Zwei Ströme, ein Weg
Eine kleine Zeitreise: Eine Fahrradtour entlang der Moldau und der Elbe von Prag nach Dresden bringt vor allem Ruhe abseits des Großstadttrubels.
Das Kopfsteinpflaster ist brutal. Dicke Steine, große Lücken – ein paar Meter vom Prager Bahnhof entfernt wird deutlich, dass Tschechien kein Radfahrerland ist. Zumindest nicht die Hauptstadt mit ihren breiten Straßen, teils heftigen Steigungen und einer Verkehrsdichte, die an Linz im Stau erinnert. Mitten durch dieses urbane Labyrinth führt die Route auf dem parallel zur aufgestauten Moldau führenden Radweg mit der Nummer A2. Das Gewusel der Goldenen Stadt weicht nach wenigen Kilometern einer ländlichen Idylle. Mit dem satten Grün setzt auch das Vogelgezwitscher ein, das Radfahrer ab nun ständig begleitet. Amseln, Finken und all die anderen Singvögel quatschen von früh bis spät links und rechts des Weges, unaufhörlich. Ein Konzert, nicht nur für Ornithologen.

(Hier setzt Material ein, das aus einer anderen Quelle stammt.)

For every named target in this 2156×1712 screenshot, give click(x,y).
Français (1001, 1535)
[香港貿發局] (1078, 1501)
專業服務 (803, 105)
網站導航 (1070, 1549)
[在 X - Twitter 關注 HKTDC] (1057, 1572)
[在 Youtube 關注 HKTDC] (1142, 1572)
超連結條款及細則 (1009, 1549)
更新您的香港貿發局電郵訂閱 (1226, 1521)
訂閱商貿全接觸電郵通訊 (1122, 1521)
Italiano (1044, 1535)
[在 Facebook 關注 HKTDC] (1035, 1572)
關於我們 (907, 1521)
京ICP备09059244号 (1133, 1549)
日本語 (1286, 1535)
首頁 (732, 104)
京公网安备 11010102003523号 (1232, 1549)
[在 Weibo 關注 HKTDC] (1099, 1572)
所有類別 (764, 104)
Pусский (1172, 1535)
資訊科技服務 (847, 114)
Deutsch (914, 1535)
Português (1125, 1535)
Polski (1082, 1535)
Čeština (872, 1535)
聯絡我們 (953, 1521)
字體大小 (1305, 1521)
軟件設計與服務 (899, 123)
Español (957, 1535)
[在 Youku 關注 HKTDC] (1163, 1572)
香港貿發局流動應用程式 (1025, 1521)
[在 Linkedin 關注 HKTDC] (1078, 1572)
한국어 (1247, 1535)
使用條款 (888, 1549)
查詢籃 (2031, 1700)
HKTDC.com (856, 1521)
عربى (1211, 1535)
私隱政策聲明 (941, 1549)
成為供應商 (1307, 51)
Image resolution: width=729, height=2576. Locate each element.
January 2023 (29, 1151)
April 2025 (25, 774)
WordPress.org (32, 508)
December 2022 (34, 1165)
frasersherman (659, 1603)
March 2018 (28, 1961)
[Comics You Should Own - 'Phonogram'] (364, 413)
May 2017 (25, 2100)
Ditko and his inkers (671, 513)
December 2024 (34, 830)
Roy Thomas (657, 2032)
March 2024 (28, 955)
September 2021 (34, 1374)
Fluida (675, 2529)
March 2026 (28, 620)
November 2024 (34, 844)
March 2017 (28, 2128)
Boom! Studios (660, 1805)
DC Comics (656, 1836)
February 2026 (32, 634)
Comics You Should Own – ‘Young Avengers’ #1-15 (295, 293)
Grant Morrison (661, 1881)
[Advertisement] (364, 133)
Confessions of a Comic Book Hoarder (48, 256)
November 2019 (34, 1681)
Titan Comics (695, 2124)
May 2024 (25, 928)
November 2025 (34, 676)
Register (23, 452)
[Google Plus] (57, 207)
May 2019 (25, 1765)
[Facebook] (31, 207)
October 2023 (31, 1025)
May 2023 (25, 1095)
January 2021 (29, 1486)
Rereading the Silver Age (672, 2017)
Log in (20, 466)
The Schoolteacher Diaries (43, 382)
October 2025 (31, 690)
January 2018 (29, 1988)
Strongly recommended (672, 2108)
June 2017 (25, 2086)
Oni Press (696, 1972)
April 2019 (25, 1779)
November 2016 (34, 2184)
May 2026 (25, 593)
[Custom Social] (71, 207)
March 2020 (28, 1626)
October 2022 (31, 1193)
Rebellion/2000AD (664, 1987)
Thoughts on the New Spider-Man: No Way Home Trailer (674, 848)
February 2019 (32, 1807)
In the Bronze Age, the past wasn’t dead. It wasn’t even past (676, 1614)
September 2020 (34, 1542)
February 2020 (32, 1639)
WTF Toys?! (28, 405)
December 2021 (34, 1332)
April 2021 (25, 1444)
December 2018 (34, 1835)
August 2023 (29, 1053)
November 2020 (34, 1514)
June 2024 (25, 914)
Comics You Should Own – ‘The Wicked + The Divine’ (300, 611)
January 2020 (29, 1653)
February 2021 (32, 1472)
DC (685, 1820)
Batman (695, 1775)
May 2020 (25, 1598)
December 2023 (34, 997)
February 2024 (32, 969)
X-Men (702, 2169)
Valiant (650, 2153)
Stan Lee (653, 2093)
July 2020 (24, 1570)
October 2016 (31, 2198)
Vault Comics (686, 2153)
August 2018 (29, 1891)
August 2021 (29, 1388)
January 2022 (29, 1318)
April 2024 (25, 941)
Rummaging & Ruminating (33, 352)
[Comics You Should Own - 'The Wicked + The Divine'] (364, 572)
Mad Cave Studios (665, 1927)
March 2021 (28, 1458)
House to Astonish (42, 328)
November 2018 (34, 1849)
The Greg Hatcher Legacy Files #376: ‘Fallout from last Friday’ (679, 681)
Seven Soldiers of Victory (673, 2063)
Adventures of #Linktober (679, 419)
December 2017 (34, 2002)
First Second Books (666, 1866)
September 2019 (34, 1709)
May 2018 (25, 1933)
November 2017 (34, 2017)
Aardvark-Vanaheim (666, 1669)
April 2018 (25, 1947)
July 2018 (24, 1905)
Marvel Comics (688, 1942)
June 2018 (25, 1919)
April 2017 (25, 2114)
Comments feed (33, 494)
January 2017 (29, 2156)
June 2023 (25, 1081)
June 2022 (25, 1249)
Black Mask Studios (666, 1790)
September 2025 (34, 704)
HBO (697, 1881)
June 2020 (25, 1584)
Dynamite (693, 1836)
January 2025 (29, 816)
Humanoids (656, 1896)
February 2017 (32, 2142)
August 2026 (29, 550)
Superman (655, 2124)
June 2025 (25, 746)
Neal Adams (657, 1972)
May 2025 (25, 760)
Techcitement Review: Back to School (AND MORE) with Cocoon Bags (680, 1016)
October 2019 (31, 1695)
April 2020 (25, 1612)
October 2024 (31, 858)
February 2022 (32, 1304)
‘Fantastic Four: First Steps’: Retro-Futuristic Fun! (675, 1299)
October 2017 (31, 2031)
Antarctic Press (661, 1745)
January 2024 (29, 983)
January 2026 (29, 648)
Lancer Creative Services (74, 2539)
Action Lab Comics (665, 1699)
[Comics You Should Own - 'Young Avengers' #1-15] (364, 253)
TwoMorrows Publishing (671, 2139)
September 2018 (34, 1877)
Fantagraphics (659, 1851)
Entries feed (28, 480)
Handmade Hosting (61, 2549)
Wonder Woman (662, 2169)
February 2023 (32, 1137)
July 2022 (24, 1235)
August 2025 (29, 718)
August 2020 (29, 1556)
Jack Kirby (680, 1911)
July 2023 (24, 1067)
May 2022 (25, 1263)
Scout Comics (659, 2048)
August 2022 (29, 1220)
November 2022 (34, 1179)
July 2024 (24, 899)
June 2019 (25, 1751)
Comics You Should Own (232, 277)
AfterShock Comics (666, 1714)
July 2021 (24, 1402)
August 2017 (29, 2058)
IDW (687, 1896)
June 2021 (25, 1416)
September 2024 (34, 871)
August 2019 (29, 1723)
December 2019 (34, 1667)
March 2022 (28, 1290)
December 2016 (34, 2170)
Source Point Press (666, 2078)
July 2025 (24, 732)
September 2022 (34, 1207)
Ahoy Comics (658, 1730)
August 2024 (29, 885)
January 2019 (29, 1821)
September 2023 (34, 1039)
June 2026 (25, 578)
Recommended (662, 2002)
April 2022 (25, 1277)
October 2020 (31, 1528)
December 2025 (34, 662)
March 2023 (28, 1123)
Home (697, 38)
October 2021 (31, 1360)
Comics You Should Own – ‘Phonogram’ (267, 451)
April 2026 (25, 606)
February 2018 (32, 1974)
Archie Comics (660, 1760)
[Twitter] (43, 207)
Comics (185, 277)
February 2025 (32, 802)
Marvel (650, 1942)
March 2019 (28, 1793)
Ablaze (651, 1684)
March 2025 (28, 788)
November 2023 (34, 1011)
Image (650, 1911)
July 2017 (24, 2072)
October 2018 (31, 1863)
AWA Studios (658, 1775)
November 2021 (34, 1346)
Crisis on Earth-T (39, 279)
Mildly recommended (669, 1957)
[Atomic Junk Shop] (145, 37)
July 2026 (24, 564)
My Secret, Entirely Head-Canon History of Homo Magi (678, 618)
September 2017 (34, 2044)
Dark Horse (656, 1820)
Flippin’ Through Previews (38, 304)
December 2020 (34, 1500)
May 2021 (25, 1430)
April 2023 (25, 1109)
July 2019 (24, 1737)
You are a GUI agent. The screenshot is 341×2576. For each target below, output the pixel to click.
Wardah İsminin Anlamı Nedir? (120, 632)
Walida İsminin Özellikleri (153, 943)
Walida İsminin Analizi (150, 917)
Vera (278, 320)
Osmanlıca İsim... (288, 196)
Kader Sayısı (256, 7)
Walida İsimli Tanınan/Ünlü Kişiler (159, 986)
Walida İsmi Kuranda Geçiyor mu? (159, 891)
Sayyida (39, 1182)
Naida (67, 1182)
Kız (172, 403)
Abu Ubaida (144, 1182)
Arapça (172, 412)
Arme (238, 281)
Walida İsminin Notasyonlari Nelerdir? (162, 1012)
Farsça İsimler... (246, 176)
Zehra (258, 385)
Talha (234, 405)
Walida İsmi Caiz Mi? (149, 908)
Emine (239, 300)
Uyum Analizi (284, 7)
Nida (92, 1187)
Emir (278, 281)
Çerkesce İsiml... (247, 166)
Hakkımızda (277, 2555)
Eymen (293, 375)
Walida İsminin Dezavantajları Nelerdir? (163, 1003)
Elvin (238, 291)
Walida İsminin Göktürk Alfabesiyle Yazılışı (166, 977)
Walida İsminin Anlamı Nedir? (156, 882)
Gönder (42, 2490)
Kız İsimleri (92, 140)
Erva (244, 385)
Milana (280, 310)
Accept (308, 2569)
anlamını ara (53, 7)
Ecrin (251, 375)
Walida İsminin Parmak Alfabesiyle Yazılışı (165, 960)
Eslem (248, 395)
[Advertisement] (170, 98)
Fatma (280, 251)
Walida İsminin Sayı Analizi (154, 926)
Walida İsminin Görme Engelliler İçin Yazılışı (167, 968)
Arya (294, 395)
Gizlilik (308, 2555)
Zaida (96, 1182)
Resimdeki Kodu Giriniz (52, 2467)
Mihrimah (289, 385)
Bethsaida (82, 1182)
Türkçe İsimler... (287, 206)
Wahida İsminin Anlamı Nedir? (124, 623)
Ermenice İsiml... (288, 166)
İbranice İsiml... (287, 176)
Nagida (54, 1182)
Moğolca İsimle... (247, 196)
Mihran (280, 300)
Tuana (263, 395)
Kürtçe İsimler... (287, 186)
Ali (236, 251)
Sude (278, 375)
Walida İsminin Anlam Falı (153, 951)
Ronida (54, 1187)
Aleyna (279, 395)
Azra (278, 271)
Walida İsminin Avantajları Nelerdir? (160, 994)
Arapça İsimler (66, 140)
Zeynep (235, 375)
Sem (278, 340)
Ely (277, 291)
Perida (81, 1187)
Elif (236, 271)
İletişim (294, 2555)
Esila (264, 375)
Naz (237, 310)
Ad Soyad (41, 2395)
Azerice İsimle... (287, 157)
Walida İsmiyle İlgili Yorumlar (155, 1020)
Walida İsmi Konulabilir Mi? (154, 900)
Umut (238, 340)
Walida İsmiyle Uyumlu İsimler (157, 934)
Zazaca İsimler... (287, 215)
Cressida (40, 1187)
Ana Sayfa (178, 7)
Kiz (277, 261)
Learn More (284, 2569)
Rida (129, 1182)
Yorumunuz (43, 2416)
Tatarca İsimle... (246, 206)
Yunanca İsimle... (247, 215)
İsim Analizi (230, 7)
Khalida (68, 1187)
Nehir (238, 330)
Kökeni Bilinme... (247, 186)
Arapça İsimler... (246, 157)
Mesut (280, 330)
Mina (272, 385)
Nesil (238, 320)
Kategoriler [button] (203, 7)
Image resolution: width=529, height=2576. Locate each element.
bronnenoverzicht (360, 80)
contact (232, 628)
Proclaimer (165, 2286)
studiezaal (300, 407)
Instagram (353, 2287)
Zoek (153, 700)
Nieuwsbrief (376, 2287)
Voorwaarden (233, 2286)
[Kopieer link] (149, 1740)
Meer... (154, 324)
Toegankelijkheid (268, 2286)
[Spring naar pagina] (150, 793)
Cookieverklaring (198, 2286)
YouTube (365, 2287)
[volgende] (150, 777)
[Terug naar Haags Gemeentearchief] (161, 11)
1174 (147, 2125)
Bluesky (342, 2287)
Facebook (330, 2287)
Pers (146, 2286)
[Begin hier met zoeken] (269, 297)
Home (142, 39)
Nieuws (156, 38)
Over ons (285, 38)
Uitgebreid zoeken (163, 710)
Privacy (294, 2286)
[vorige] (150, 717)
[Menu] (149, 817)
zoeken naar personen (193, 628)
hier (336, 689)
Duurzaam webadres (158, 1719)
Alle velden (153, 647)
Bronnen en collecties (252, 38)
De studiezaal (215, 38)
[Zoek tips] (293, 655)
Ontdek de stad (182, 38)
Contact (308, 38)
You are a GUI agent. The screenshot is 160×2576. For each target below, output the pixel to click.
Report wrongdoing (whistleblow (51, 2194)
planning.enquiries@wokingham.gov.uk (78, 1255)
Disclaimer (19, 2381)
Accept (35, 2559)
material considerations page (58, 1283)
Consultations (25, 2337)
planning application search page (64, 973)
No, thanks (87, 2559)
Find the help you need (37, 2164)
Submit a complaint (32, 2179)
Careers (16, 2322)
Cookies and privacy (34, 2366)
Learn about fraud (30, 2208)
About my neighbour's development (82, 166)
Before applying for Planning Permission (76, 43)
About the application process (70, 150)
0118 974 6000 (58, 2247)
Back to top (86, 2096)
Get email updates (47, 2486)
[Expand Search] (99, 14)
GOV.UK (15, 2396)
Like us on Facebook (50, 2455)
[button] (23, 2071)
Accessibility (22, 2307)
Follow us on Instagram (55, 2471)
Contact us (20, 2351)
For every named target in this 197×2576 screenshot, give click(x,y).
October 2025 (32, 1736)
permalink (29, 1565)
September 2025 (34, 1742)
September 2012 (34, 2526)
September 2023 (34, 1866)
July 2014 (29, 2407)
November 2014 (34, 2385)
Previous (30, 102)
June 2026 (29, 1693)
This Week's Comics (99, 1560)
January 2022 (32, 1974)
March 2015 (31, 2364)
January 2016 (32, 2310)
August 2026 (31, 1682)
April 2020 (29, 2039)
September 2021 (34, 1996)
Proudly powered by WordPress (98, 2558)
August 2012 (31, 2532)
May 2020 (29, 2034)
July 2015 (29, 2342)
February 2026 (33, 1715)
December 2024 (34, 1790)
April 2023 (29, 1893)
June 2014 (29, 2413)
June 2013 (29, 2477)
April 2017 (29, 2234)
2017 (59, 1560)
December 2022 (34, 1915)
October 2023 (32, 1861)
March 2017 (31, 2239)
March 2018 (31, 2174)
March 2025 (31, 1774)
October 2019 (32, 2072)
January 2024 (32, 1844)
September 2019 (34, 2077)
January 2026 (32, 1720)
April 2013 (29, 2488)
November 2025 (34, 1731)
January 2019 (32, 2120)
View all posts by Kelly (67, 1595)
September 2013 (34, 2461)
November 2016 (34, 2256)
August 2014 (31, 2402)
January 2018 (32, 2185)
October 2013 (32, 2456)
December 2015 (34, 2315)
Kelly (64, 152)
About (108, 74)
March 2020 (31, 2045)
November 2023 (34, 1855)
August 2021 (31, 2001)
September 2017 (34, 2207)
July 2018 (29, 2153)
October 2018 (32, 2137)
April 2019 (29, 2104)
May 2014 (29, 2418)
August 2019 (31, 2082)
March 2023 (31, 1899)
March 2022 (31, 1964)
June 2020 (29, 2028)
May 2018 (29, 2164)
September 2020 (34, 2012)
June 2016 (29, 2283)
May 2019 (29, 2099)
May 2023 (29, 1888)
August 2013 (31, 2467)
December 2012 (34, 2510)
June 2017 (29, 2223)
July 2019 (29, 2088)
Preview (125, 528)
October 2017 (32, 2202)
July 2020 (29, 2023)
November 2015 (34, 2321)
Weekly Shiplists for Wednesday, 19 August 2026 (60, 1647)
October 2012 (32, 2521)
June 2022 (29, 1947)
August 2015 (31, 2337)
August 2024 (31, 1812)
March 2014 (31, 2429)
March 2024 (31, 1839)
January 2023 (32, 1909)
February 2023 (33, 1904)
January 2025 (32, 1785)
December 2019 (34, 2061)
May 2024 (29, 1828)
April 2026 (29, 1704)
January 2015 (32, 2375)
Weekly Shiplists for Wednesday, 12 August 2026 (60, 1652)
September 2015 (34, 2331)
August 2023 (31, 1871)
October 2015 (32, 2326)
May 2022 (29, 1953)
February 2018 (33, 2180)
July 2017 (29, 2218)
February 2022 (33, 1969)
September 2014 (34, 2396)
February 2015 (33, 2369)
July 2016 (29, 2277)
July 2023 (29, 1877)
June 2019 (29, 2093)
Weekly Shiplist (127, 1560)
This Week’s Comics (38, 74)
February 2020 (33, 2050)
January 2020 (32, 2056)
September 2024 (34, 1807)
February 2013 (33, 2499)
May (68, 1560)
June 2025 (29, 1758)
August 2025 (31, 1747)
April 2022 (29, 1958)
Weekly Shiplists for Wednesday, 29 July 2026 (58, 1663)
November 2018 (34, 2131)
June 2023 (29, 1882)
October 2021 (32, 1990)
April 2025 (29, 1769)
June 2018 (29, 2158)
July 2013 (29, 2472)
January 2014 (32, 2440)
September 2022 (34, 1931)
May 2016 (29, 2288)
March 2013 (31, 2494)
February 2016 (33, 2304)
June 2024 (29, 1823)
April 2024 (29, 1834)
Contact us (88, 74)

Mit Gegenverkehr auf dem perfekt asphaltierten Moldau-Radweg muss gerechnet werden: Viele Skater düsen mit hohem Tempo dahin. Radfahrer? Fehlanzeige!
Vorbei am Prager Zoo und an einer künstlichen Wildwasserstrecke für Kanuten steht die erste Klettertour an. Mehr als 100 Höhenmeter müssen vor Rez erklommen werden. Der Radweg entlang der Moldau ist unterbrochen und für die Durchfahrt gesperrt. Bleibt nur der 12-Prozent-Anstieg.
Als Belohnung führt die Abfahrt durch einen wunderschönen Wald, ein paar Kilometer weiter, gegenüber von Nelahozeves, beschränkt sich die Route auf einen romantischen Trampelpfad direkt neben dem Strom mit faszinierenden Felsformationen.
Wo sich Moldau und Elbe treffen
Die Burg des ersten Etappenzieles Melnik ist weithin sichtbar. Eine Übernachtung auf dem Plateau zahlt sich aus – auch wenn am Ende des Tages noch einmal kräftig in die Pedale getreten werden muss. Der Blick nach Süden auf den Zusammenfluss von Moldau und Elbe ist jedenfalls ein Muss auf dieser Radtour.
Die Hauptroute führt nach Litomerice, empfehlenswert ist freilich auch der Weg über Theresienstadt (Terezin). Die Wehranlage, die einst als Gestapo-Gefängnis genutzt wurde, ist gut erhalten. An mehreren Punkten wird der vielen Menschen gedacht, die im KZ Theresienstadt ermordet wurden. Ein Stopp lohnt sich, es gibt viele deutschsprachige Führungen.
Zwei Bahnlinien links und rechts der Elbe dominieren vor allem akustisch das Geschehen bis Usti (Aussig), danach geht’s gemächlich auf eigenen Radwegen Richtung Deutschland. Etliche Fähren pendeln zwischen den Ufern. Und überall erinnern Hochwassermarken an die Katastrophenjahre. Unterkunftgeber erzählen ausführlich über die Fluten, die sich über die Dörfer ergossen haben. Nach knapp 220 Kilometern steht der vorletzte Fixpunkt an: das Blaue Wunder, die markante Brücke über die Elbe. Der Endpunkt, die Frauenkirche, folgt 20 Minuten später.